What the task requires: In the entries below, how many lines contain the string "size"? Respond with the number only.

Records for this task:
- - - -
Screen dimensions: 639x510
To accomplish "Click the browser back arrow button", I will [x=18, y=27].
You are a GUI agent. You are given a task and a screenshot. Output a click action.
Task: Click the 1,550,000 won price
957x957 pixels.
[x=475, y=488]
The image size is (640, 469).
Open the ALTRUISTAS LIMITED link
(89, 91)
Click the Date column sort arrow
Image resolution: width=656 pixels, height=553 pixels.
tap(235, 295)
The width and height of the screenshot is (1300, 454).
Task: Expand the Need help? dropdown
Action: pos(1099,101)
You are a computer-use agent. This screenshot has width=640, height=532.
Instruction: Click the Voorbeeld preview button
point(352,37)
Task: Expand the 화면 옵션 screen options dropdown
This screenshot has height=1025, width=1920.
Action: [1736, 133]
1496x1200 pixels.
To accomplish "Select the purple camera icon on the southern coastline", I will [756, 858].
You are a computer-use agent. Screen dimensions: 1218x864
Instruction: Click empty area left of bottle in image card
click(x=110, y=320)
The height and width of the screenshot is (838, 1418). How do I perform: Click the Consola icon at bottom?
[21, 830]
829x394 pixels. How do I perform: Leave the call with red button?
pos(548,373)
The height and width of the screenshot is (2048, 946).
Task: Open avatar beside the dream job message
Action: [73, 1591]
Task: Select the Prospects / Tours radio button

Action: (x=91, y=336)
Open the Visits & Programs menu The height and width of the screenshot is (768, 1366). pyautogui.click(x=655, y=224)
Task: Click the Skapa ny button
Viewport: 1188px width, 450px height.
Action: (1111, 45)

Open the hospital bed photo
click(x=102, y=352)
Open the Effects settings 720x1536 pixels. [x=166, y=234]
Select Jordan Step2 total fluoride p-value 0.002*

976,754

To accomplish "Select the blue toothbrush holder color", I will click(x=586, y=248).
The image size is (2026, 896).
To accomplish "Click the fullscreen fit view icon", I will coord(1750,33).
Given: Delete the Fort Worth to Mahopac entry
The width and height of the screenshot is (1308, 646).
- - - -
Answer to this problem: 2